On Wed, 6 Apr 2022 01:13:11 GMT, Stuart Marks <sma...@openjdk.org> wrote:

>> src/java.base/share/classes/java/util/LinkedHashMap.java line 804:
>> 
>>> 802:      * @since 19
>>> 803:      */
>>> 804:     public static <K, V> LinkedHashMap<K, V> newLinkedHashMap(int 
>>> numMappings) {
>> 
>> `LinkedHashMap` may be often extended for it has a `protected boolean 
>> removeEldestEntry(Entry)`. Should we make a separate factory method for such 
>> instances (with functional implementation) or just expose 
>> `HashMap.calculateHashMapCapacity`?
>
> Good question. Having to subclass and override this method in order to 
> provide a removal policy has always seemed rather clumsy. However, it's the 
> supported approach, and it's done fairly frequently in the wild. A new 
> subclass requires that the caller invoke `new` on that specific subclass, 
> which in turn must choose which superclass constructor to call. This means 
> that a static factory method can't be used. The alternatives would be to 
> expose another constructor or to expose `calculateHashMapCapacity` as you 
> suggest. A new constructor might also need to control the load factor and the 
> ordering policy (insertion vs access order) so that's a fairly complicated 
> overload to consider.
> 
> Exposing the calculate method might help but that's mostly just a wrapper 
> around a small computation. As we've seen it's easy to get this computation 
> wrong, but exposing a method that _just_ does this computation seems like a 
> really narrow case.
> 
> (Still another alternative would be to pass a lambda expression that's called 
> at the appropriate time. That would involve adding a `BiPredicate<Map<K,V>, 
> Map.Entry<K,V>>` to yet another constructor overload. This could work but it 
> doesn't seem any simpler.)
> 
> The need for subclassing LinkedHashMap and overriding this method might also 
> be reduced by the addition of new APIs from the Sequenced Collections 
> proposal (https://openjdk.java.net/jeps/8280836). One simply needs to call 
> `pollFirstEntry` at the right time. That might remove the need to have some 
> expiration policy plugged directly into the map itself.
> 
> I'm not inclined to add more APIs to cover what seems to be a fairly narrow 
> case, but we might keep this in mind to see if anything useful pops up.

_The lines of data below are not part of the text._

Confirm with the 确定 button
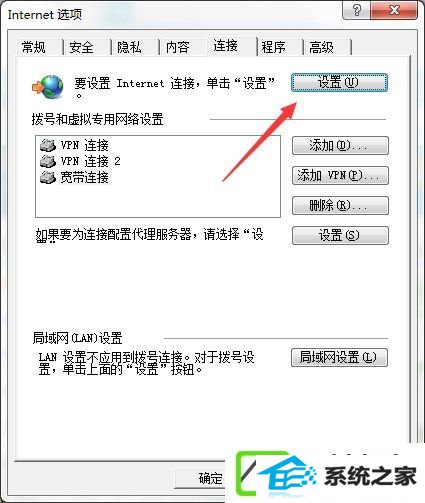The image size is (425, 503). pos(211,479)
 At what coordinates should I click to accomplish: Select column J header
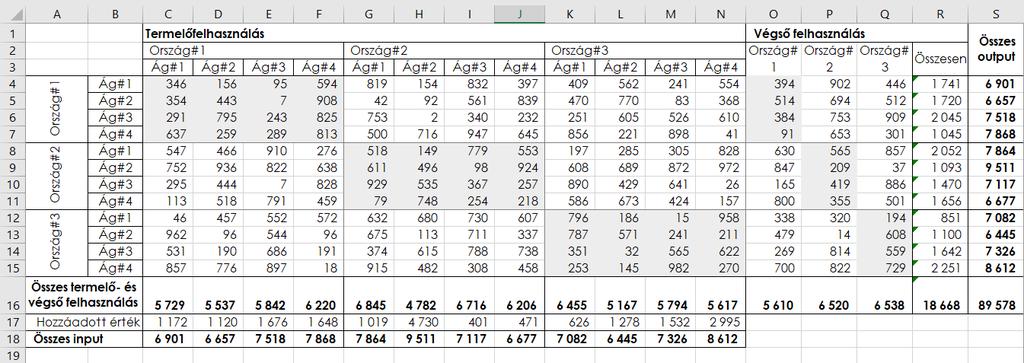(x=519, y=12)

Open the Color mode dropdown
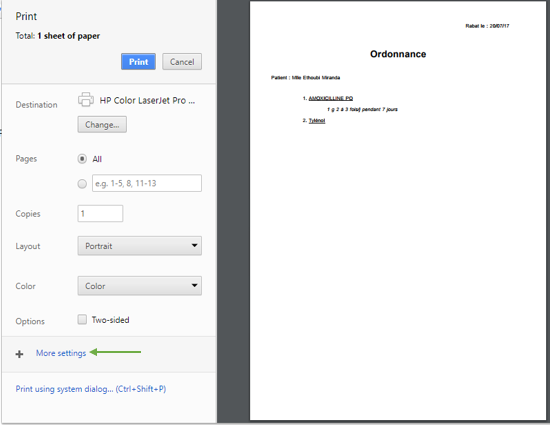140,286
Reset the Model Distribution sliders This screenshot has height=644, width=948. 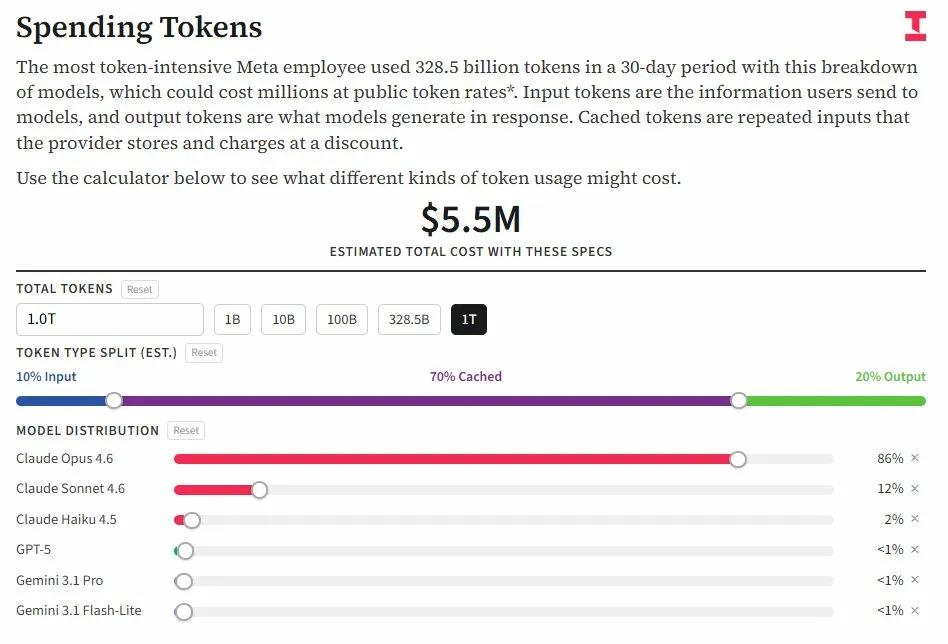click(187, 430)
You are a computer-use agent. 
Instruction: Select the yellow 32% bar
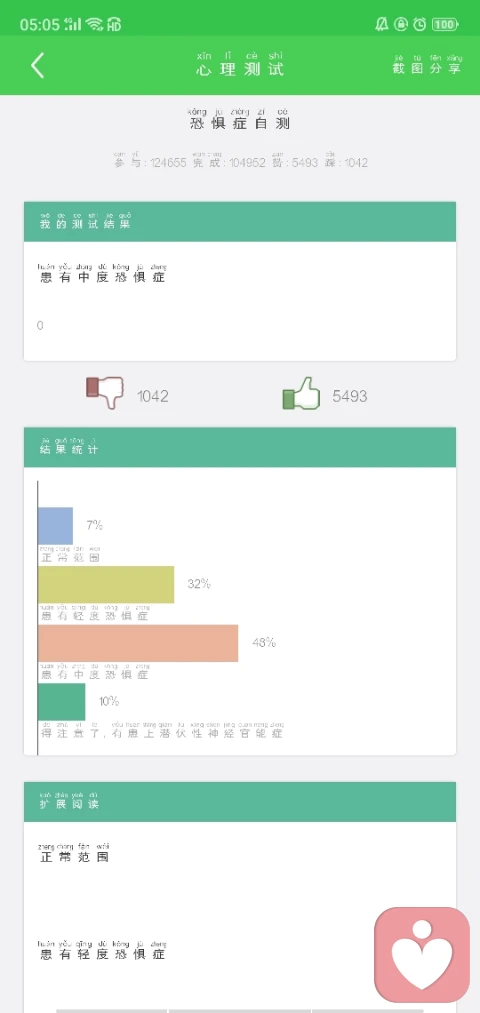tap(106, 585)
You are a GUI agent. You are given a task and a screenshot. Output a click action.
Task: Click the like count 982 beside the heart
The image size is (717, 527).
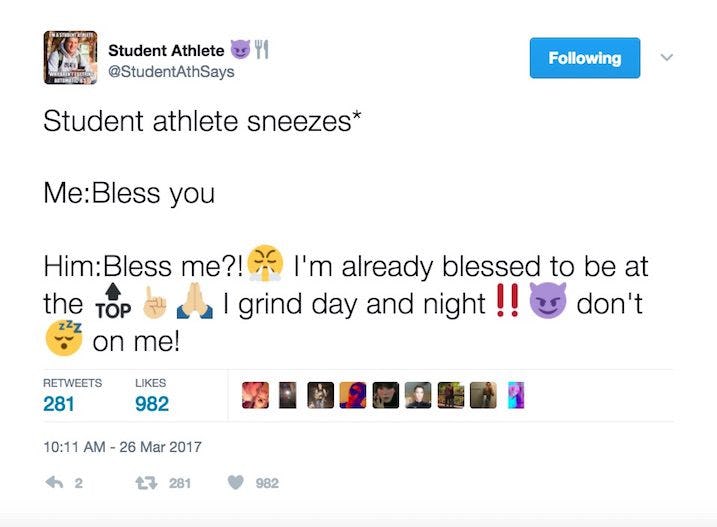[x=267, y=483]
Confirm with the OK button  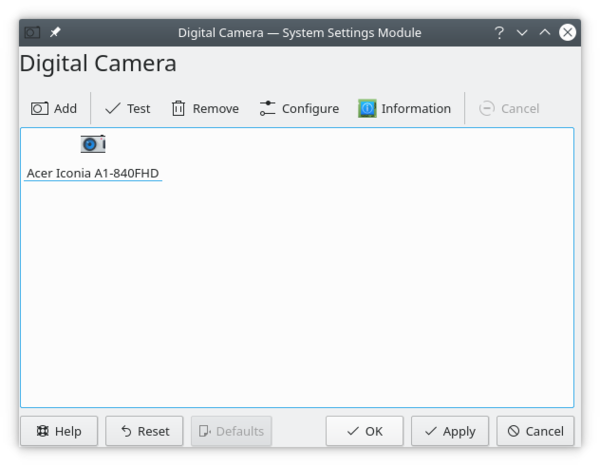click(364, 431)
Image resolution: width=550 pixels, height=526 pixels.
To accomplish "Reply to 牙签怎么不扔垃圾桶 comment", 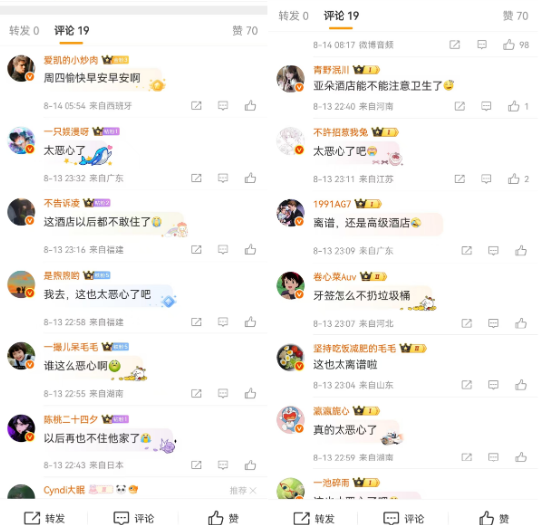I will 493,323.
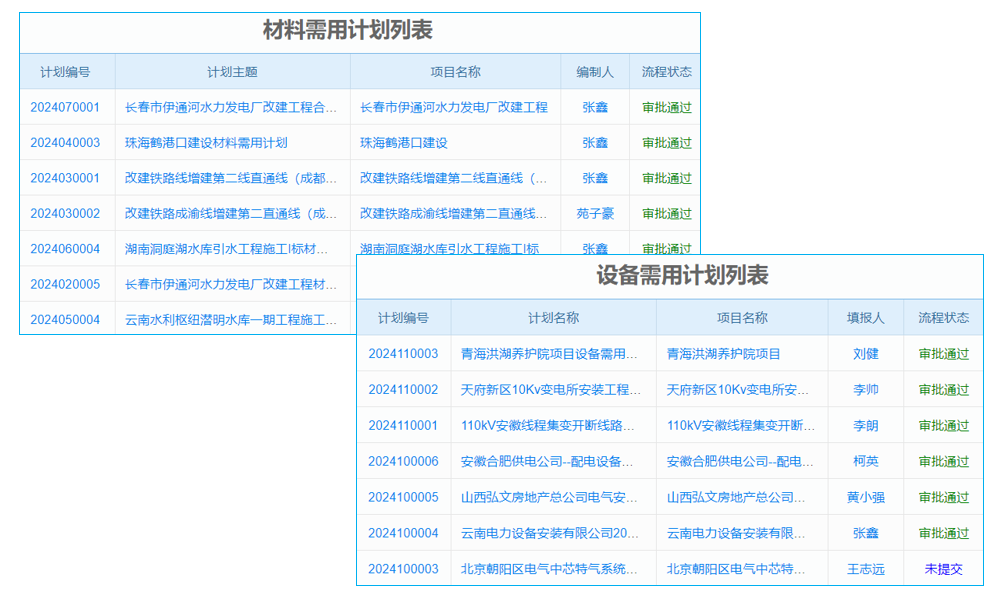
Task: Open project 北京朝阳区电气中芯特...
Action: click(x=740, y=569)
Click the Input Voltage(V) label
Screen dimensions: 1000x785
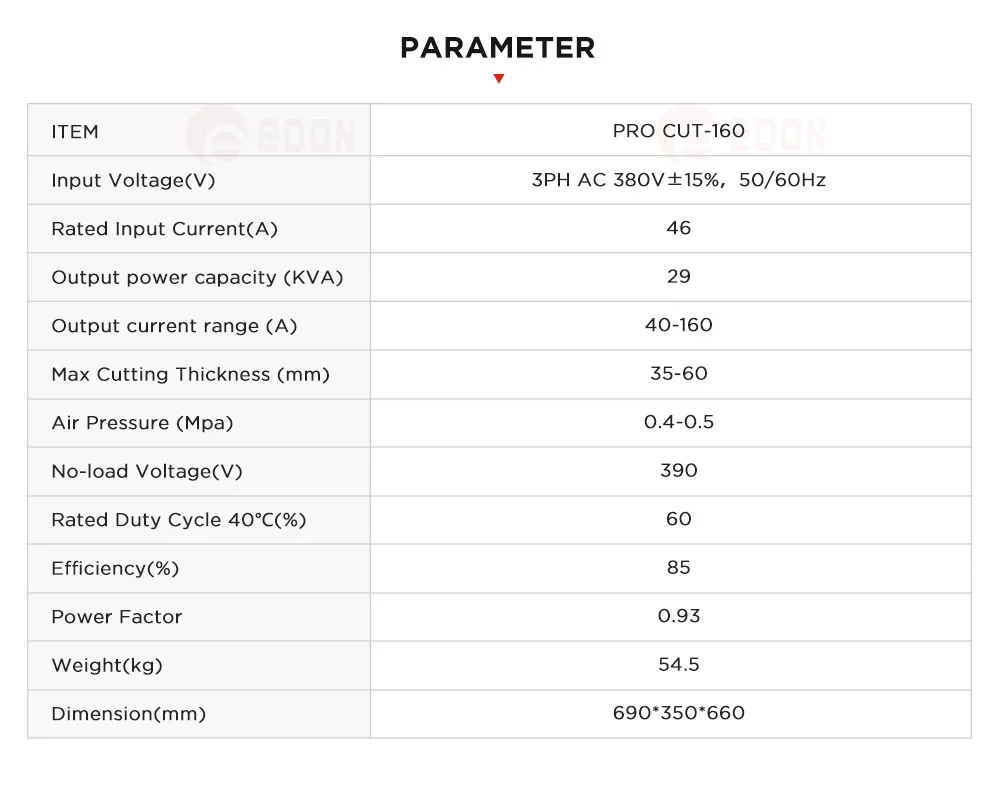point(133,180)
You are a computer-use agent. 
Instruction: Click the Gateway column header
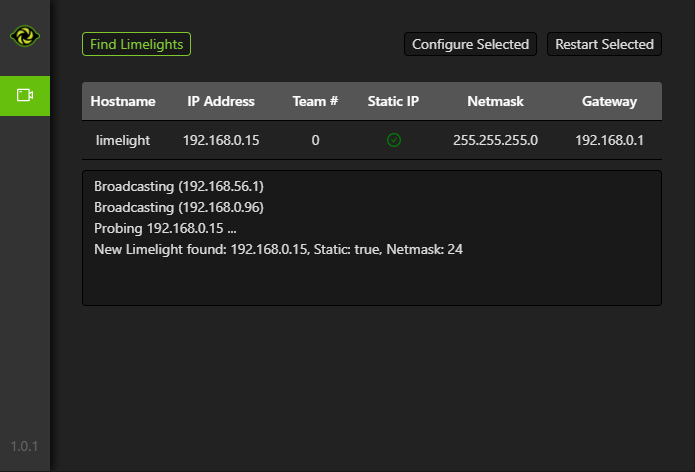coord(609,101)
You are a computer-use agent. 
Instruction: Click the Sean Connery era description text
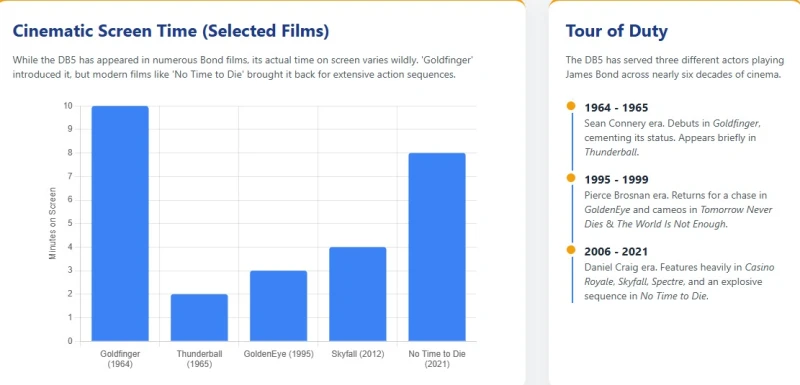pyautogui.click(x=673, y=138)
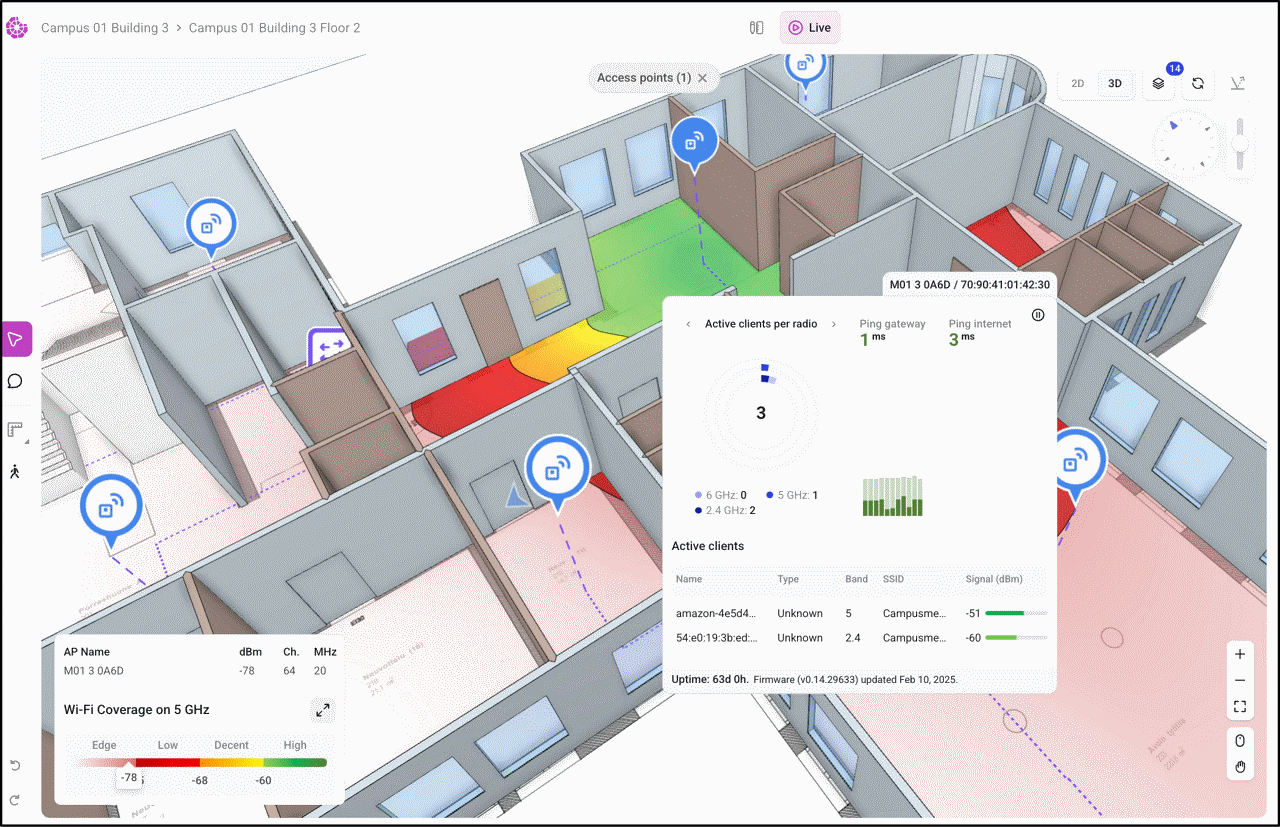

True. My initial idea was to pass a lambda expression if we do make another 
factory.

However, when I look at the constructor parameters, I realized that for those 
evicting-queue-like use cases, it's more preferable for users to just call


new LinkedHashMap<>(cacheSize + 1, 1, true) {
    protected boolean removeEldestEntry(Entry<K, V> entry) {
        return size() > cacheSize;
    }
}

which preallocates the cache, avoids growth when the cache is full, and removes 
by least-recently-used.

IMO this use case is better suited by the existing APIs (like the call above) 
than a new factory method, especially that many libraries, like guava or 
caffeine, offer more efficient caches.

So yes, this patch in the current state looks good. In the JDK, it seems there 
are a few cases of linked hash map evicting by size that can have the map 
initialized to be presized and avoid growth. But that's off-topic here.